(Discussion) Futuremark 3DMark Time Spy Directx 12 Benchmark

Page 8 - Seeking answers? Join the AnandTech community: where nearly half-a-million members share solutions and discuss the latest tech.

ThatBuzzkiller

Golden Member
Nov 14, 2014
1,120
260
136
Hopefully those games come out plentiful and fast, because I get this feeling this benchmark is going to show up on GPU reviews soon enough.

Going to create a lot of forum fights when 480 AIBs loses to GTX 1060 AIBs in a async compute benchmark.

No worries, there's at least 6 DX12 games due until the end of this year ...

I don't expect AMD to win in Gears of War 4 since it's built on Unreal Engine 4 ...
 

railven

Diamond Member
Mar 25, 2010
6,604
561
126
The next wave of big games on DX12 is due in a few month, there will not be a major shift in time for the 1060's launch review, it will mostly be DX11 tested.

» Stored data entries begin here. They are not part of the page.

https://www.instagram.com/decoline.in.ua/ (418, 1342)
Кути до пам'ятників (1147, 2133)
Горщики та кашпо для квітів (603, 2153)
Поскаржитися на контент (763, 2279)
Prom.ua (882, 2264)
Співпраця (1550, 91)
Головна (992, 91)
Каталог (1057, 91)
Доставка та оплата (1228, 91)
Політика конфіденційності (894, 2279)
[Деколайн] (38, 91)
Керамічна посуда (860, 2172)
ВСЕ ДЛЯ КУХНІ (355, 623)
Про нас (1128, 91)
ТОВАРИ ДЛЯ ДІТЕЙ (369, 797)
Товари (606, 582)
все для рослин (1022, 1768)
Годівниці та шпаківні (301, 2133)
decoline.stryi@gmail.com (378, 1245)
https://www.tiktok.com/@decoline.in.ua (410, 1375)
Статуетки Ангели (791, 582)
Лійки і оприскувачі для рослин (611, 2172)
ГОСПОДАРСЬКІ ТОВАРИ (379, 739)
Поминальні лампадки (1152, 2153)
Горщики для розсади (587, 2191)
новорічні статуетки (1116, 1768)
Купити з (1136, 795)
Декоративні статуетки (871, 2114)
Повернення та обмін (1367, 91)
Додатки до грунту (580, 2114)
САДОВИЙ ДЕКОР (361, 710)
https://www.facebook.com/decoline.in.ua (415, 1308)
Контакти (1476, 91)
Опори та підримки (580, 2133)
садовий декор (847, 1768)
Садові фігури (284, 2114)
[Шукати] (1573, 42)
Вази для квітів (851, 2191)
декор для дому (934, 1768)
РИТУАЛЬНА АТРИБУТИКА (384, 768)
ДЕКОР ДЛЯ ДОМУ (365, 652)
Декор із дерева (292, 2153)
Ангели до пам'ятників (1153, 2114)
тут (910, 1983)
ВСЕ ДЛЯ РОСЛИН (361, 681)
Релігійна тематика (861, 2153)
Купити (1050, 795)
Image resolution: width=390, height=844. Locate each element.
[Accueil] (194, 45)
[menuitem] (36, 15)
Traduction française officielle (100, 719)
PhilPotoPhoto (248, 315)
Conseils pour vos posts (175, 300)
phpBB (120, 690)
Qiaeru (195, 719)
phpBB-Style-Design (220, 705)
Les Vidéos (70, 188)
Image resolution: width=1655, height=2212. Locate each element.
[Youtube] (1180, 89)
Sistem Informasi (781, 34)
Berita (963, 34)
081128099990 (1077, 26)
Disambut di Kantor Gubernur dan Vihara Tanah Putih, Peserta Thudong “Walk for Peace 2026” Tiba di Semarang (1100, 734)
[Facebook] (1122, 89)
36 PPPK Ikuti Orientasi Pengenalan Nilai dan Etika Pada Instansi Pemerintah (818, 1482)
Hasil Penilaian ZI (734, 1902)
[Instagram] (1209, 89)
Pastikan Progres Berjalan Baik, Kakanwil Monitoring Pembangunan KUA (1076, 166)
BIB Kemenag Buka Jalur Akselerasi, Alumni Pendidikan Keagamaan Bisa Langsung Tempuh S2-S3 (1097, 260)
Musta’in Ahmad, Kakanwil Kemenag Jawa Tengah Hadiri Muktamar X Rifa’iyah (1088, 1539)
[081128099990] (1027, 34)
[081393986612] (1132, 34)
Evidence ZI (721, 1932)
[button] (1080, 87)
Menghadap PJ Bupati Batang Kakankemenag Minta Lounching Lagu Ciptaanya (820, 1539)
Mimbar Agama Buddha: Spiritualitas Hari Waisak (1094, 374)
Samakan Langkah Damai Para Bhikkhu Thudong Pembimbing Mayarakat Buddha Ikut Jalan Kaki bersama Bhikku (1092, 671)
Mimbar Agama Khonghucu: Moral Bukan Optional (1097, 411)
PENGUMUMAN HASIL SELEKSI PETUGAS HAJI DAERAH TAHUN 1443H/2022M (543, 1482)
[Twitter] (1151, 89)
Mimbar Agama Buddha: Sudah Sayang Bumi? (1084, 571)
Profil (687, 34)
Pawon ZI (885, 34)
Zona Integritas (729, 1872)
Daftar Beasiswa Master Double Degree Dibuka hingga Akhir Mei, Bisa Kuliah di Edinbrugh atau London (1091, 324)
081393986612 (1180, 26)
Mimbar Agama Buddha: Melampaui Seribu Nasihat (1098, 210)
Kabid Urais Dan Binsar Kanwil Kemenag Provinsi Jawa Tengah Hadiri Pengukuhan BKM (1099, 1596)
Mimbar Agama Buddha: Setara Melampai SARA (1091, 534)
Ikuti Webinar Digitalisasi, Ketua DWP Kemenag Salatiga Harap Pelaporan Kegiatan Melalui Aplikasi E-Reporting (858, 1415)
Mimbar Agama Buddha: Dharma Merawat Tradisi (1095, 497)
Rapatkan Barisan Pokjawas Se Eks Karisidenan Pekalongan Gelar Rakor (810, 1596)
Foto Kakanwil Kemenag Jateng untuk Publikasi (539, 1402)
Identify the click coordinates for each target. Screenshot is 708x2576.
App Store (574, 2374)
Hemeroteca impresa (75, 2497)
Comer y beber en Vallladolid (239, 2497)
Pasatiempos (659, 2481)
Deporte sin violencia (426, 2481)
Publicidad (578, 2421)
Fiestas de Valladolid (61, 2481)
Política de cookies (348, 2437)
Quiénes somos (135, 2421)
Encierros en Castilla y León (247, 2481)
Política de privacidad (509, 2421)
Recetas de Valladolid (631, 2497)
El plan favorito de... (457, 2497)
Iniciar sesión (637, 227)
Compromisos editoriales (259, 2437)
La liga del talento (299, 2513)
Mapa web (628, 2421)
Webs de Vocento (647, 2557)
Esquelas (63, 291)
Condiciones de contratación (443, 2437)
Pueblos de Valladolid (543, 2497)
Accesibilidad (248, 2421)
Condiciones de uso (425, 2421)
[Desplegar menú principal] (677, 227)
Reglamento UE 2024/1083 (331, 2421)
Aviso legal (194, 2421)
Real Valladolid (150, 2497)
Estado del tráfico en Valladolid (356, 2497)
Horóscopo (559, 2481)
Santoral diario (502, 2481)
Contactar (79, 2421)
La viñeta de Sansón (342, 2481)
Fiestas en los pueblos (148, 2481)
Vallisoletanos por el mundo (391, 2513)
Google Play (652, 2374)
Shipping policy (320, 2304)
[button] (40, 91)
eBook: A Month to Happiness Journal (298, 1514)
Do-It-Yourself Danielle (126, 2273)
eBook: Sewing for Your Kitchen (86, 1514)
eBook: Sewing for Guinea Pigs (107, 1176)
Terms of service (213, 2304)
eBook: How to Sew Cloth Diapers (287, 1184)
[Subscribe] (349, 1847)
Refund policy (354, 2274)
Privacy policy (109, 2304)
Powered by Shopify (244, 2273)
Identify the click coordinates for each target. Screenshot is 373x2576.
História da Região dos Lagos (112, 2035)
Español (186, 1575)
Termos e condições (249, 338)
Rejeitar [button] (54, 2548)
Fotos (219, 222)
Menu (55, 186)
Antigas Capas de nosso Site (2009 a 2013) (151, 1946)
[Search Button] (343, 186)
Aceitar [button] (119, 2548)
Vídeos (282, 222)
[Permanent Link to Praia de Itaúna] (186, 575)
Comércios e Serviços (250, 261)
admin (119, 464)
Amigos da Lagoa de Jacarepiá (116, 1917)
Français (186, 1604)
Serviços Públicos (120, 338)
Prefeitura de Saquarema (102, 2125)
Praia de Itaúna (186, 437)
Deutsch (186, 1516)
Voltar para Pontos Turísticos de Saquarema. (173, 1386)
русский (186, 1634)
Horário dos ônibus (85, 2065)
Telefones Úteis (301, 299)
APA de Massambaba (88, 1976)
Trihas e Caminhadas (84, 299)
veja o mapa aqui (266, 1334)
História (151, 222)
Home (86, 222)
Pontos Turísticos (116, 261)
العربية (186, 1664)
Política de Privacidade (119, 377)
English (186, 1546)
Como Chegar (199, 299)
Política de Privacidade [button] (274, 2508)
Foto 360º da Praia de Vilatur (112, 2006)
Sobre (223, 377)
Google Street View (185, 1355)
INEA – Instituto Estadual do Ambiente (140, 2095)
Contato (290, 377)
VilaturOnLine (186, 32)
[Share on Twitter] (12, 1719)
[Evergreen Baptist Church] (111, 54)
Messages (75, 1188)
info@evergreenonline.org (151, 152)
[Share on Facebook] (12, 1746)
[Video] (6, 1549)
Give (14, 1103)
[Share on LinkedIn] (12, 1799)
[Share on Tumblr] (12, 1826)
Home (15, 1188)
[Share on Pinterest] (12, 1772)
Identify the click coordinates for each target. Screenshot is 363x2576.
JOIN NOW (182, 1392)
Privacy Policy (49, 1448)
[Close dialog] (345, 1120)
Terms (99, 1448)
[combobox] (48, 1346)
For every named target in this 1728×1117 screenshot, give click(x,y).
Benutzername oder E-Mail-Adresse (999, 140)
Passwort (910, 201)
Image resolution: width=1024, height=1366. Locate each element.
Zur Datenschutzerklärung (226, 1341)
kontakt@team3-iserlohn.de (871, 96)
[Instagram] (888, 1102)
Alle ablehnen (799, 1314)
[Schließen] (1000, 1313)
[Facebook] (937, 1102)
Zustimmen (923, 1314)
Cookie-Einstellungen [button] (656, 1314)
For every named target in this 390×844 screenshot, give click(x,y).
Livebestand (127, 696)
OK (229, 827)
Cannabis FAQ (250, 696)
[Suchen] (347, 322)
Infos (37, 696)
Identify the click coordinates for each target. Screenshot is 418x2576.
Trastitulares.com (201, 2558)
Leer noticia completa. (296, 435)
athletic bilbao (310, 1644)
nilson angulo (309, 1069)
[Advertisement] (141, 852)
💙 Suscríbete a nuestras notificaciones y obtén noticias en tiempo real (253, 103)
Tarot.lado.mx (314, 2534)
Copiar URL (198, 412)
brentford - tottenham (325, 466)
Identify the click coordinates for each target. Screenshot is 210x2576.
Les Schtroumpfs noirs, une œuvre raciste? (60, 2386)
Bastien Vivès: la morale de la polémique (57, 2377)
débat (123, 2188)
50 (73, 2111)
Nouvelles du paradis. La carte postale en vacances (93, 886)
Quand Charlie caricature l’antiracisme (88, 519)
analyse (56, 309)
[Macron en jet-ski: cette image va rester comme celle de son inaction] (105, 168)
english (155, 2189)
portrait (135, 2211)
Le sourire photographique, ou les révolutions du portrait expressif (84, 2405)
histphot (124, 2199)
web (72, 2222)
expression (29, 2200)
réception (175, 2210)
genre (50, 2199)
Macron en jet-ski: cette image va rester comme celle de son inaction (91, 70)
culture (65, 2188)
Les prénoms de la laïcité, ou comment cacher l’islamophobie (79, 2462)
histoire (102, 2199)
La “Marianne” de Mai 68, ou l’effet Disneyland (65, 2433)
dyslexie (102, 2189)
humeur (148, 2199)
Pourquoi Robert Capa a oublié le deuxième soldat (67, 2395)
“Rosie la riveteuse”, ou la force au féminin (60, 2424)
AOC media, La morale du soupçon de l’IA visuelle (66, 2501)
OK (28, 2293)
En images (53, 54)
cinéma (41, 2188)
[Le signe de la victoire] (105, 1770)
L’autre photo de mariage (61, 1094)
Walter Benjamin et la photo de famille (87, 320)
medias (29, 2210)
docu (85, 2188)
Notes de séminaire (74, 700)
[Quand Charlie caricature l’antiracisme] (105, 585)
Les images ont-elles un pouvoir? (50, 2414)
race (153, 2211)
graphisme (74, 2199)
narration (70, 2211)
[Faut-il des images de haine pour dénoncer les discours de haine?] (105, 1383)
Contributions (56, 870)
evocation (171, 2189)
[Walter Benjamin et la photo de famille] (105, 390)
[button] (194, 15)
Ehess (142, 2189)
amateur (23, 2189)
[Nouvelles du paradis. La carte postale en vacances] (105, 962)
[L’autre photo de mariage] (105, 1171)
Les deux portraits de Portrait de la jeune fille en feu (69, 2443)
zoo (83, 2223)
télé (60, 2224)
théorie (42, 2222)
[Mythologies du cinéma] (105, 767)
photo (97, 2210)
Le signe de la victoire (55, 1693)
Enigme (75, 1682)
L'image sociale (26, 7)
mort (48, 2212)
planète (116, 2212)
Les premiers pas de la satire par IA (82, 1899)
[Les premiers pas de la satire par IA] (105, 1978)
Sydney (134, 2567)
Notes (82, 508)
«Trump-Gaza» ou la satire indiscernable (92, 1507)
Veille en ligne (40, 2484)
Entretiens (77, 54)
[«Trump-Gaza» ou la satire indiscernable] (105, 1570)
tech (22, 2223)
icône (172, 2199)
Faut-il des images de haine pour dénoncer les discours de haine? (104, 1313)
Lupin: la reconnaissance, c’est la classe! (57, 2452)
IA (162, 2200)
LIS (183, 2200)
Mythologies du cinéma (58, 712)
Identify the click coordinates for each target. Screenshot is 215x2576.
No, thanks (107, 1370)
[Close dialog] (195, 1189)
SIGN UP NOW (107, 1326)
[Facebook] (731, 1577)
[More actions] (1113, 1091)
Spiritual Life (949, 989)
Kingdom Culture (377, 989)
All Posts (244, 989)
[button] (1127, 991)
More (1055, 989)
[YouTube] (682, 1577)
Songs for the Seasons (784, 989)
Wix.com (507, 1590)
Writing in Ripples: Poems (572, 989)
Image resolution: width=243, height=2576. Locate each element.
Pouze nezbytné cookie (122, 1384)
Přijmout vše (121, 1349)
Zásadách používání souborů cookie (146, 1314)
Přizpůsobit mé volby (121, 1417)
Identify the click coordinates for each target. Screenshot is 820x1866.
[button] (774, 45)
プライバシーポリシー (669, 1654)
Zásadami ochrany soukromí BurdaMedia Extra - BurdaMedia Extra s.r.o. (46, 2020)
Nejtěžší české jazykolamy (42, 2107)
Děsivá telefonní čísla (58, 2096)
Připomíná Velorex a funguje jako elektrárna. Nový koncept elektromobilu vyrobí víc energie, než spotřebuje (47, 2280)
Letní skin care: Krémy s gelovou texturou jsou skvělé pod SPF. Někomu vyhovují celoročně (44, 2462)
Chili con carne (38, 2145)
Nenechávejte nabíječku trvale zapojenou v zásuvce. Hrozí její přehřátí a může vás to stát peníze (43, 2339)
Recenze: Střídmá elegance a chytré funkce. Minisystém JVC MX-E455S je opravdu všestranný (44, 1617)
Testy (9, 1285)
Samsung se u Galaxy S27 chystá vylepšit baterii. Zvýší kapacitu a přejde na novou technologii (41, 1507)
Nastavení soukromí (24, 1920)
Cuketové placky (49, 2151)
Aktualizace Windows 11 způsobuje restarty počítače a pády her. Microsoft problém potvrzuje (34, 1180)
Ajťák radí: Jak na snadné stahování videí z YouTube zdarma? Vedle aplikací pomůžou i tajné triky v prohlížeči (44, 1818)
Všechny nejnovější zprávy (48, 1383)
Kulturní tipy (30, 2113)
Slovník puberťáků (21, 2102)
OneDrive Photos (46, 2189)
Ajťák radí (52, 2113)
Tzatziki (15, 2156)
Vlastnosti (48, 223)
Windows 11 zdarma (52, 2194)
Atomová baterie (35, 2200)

No worries, there's at least 6 DX12 games due until the end of this year ...

I don't expect AMD to win in Gears of War 4 since it's built on Unreal Engine 4 ...

6 games to the how many DX11 titles still in the pipeline?

Futuremark is right on the money with their prediction.
 
Feb 19, 2009
10,457
10
76
6 games to the how many DX11 titles still in the pipeline?

Futuremark is right on the money with their prediction.

That's new DX12 on top of the current ones. Not 6 in total.

As benchmarks ditch old games and replace it with new ones, it only makes GCN look better, I'm sure you've noticed that at least.

What's going to be games that decides it for most gamers?

Battlefield 1, Deus Ex MD, Watch Dogs 2, Halo Wars 2, Gears of Wars 4, Forza Horizons...

Or:

Crysis 3, ACU, Project Cars, Metro (yeah, lots of sites still use this ancient game lol) etc.

The benchmark landscape will look very different 3 months from now.
 

ThatBuzzkiller

Golden Member
Nov 14, 2014
1,120
260
136
6 games to the how many DX11 titles still in the pipeline?

Futuremark is right on the money with their prediction.

If we only counted AAA games there is about only 6 or so games left for the rest of this year that are exclusively DX11 ?

That's not half bad all things considered ...

It would be great if AMD featured DX12 for the upcoming Call of Duty too just to make the transition smoother ...
 
Last edited:
Feb 19, 2009
10,457
10
76

This is spot on, DX12/Vulkan needs architecture specific paths to optimize it fully.

Using a single rendering path and hoping it runs the best on all hardware doesn't work for these next-gen APis.

As an example, Pascal gets a light Async Compute path so it can use it well with preemption. GCN gets a real parallel Multi-Engine path so it can flex it's power.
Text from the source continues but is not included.